* [Directions for this task]: Filter the records, keeping every line that has the string "agent".

* [Dataset extract]:
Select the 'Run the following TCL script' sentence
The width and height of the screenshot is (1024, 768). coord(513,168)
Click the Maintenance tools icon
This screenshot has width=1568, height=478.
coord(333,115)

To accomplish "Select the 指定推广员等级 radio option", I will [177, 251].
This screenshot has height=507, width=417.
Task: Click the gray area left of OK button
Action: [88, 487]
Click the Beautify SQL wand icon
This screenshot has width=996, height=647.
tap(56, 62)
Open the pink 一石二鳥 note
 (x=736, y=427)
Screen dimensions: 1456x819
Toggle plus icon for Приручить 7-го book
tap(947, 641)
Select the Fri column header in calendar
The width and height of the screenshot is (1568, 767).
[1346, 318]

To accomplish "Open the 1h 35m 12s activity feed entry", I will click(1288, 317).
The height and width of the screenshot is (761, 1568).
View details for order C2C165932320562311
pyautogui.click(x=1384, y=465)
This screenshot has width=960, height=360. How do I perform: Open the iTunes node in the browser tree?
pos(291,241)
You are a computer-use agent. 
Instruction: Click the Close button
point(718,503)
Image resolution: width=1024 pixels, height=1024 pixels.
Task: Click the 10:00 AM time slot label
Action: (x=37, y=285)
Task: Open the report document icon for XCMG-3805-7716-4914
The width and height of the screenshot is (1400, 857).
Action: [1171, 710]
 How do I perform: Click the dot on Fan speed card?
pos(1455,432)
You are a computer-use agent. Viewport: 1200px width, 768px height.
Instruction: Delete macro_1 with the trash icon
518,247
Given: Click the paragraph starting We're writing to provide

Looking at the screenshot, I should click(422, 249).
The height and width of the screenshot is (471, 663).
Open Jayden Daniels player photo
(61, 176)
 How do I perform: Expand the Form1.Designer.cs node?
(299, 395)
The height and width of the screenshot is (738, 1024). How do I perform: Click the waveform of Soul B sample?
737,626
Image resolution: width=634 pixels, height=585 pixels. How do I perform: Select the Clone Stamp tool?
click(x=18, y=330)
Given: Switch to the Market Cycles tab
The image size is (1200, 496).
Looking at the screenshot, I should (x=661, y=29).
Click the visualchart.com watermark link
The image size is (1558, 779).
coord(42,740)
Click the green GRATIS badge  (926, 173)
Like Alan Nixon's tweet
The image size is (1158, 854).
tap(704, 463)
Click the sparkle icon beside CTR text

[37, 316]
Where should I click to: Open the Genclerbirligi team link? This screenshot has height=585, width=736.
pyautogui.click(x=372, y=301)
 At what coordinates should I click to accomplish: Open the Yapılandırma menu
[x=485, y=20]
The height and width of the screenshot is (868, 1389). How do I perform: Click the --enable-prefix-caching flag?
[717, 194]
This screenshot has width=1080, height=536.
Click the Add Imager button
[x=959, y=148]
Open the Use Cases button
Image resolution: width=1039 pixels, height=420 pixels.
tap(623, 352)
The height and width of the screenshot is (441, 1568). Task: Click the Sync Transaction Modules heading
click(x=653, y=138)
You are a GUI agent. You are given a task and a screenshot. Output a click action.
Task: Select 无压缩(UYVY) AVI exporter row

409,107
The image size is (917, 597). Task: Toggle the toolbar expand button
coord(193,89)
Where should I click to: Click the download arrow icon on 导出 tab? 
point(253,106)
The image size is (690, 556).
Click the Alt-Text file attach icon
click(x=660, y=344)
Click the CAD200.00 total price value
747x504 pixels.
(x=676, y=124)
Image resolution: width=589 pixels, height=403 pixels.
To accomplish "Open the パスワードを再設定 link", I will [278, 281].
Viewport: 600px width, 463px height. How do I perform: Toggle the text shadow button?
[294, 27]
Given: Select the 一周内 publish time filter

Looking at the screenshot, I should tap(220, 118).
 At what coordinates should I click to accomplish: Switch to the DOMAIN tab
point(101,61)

* [Response]:
You are a computer-use agent. 
You are a computer-use agent. Viewport: 1200px width, 768px height.
You are a GUI agent. You are given a task and a screenshot. Output a click action.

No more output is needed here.